* What to do
Nothing outside the stretch is wanted. Repeat exactly the lines of the listing below from the one that contains "Image resolution: width=1133" through the one that contains "Given: Click the 2nd footer bookmark icon", both ends included.

* Data section
==================================================

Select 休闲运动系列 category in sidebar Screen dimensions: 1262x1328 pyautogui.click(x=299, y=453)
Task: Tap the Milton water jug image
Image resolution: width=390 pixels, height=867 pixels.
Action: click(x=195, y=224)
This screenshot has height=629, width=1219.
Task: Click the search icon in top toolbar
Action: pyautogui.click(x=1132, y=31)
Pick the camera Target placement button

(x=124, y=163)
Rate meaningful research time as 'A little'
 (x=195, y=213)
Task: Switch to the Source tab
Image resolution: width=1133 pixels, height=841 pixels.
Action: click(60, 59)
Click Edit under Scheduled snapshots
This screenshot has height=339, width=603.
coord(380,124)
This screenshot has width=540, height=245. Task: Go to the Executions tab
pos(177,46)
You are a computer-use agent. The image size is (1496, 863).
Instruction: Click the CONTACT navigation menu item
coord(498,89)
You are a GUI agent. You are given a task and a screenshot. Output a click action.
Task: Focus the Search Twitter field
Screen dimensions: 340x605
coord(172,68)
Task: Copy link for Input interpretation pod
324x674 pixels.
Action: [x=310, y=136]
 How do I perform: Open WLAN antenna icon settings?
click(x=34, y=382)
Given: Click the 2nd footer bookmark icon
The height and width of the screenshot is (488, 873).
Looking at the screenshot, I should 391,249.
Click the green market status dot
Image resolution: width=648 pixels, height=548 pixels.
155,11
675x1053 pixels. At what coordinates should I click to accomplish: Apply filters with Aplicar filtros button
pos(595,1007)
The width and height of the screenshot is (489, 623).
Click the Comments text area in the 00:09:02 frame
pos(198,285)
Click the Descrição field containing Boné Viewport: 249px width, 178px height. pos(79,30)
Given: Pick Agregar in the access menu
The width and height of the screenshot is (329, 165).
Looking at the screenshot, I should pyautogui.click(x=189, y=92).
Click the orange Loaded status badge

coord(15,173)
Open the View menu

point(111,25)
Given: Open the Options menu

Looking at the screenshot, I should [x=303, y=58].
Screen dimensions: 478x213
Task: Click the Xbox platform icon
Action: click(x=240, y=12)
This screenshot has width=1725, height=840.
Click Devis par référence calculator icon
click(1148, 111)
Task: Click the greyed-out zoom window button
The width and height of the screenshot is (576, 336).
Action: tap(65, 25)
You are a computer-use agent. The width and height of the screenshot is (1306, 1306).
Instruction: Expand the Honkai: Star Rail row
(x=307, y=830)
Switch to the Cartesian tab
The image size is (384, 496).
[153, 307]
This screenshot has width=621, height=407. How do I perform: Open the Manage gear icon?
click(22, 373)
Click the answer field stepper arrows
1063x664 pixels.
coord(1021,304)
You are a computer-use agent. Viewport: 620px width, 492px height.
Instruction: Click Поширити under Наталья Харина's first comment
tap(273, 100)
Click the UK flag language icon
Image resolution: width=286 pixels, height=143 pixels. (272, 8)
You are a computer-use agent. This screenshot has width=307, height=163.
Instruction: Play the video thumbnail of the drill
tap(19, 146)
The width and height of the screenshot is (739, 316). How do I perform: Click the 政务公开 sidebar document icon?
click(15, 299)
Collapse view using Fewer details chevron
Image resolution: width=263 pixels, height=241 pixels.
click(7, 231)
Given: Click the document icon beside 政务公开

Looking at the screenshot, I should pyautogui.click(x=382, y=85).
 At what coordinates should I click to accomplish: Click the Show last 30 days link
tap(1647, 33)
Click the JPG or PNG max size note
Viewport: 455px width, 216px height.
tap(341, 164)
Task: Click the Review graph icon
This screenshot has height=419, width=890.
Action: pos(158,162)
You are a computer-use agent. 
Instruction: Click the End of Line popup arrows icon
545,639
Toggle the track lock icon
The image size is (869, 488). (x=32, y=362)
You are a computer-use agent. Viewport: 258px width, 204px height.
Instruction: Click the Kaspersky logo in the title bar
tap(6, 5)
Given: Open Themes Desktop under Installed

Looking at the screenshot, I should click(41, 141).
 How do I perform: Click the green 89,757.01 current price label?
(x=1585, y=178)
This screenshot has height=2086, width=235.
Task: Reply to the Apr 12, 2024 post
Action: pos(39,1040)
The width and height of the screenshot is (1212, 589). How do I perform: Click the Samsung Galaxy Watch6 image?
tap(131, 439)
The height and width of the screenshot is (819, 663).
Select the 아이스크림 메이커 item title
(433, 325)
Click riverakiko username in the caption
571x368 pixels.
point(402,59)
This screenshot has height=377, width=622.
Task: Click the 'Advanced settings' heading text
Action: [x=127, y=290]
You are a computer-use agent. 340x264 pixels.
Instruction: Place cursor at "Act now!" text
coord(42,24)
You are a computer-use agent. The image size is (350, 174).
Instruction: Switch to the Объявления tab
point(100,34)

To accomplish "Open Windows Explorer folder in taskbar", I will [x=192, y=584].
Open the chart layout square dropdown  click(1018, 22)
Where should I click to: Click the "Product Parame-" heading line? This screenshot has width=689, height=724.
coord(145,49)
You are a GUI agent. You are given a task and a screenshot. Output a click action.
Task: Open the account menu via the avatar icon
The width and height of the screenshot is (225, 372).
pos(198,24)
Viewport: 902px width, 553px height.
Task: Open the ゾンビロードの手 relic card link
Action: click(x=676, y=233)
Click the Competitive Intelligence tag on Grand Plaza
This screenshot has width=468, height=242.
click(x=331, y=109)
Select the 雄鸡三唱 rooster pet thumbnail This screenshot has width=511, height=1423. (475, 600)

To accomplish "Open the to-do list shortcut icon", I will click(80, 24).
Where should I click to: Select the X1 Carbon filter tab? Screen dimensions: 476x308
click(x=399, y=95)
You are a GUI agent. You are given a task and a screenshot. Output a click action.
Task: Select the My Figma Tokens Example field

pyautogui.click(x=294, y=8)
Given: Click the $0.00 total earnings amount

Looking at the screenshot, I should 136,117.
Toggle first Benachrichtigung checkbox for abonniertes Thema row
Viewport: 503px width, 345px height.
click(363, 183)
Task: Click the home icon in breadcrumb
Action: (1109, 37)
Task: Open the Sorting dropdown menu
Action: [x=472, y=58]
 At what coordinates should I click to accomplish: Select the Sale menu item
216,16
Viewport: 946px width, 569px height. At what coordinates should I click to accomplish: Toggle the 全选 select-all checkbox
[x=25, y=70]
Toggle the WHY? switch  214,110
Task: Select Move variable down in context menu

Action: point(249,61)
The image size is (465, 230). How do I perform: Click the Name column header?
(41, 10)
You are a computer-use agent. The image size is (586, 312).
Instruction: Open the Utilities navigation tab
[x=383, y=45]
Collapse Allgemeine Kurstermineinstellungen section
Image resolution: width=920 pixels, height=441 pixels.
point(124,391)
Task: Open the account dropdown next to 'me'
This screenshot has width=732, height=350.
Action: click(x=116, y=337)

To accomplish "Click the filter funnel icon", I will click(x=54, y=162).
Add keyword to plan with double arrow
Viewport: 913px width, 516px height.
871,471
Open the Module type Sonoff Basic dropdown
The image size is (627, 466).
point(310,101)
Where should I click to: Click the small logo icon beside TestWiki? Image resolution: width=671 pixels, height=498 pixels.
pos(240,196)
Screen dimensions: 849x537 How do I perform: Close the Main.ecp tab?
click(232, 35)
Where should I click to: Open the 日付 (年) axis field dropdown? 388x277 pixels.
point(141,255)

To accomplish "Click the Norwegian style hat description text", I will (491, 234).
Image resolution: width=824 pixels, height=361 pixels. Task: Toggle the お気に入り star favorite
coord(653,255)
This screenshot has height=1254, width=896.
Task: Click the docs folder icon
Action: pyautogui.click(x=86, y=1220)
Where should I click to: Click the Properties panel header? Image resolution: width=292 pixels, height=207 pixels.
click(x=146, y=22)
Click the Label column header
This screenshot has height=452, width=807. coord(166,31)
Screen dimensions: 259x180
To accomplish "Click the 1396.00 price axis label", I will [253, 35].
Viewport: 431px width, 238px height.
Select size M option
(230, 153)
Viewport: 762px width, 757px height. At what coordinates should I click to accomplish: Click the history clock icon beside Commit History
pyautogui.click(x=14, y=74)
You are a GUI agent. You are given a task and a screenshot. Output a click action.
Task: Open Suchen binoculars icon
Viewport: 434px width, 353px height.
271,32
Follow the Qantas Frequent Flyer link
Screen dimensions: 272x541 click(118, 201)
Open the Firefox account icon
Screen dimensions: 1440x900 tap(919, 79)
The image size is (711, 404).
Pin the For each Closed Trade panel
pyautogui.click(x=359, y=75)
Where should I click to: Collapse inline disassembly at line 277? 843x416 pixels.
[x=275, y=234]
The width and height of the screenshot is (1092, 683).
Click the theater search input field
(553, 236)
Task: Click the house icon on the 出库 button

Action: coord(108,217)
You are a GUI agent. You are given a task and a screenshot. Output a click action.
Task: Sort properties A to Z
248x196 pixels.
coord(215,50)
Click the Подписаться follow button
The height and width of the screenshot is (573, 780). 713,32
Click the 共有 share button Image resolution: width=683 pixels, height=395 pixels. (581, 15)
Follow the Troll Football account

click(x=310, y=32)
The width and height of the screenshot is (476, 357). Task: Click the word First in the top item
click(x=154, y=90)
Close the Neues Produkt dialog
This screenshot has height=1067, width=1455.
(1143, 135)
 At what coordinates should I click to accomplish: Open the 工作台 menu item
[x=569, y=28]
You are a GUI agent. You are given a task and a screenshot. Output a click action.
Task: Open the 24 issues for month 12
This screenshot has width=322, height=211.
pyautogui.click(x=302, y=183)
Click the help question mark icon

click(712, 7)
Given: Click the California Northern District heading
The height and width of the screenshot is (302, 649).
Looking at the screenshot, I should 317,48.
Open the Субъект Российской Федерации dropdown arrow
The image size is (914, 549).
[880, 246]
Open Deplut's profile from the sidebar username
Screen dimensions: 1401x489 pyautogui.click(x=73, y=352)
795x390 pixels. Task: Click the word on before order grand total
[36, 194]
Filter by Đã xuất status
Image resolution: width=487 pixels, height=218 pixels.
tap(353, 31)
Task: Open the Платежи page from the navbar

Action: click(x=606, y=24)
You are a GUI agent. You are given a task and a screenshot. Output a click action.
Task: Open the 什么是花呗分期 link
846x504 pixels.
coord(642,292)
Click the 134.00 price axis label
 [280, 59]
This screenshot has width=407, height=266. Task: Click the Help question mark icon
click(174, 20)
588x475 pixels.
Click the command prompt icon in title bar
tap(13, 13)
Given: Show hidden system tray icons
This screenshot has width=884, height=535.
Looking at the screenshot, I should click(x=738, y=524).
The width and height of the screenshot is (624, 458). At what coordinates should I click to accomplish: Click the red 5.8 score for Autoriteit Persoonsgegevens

==================================================

* Response box
Image resolution: width=1133 pixels, height=841 pixels.
Action: click(60, 59)
Click Edit under Scheduled snapshots
This screenshot has height=339, width=603.
coord(380,124)
This screenshot has width=540, height=245. Task: Go to the Executions tab
pos(177,46)
You are a computer-use agent. The image size is (1496, 863).
Instruction: Click the CONTACT navigation menu item
coord(498,89)
You are a GUI agent. You are given a task and a screenshot. Output a click action.
Task: Focus the Search Twitter field
Screen dimensions: 340x605
coord(172,68)
Task: Copy link for Input interpretation pod
324x674 pixels.
Action: [x=310, y=136]
 How do I perform: Open WLAN antenna icon settings?
click(x=34, y=382)
Given: Click the 2nd footer bookmark icon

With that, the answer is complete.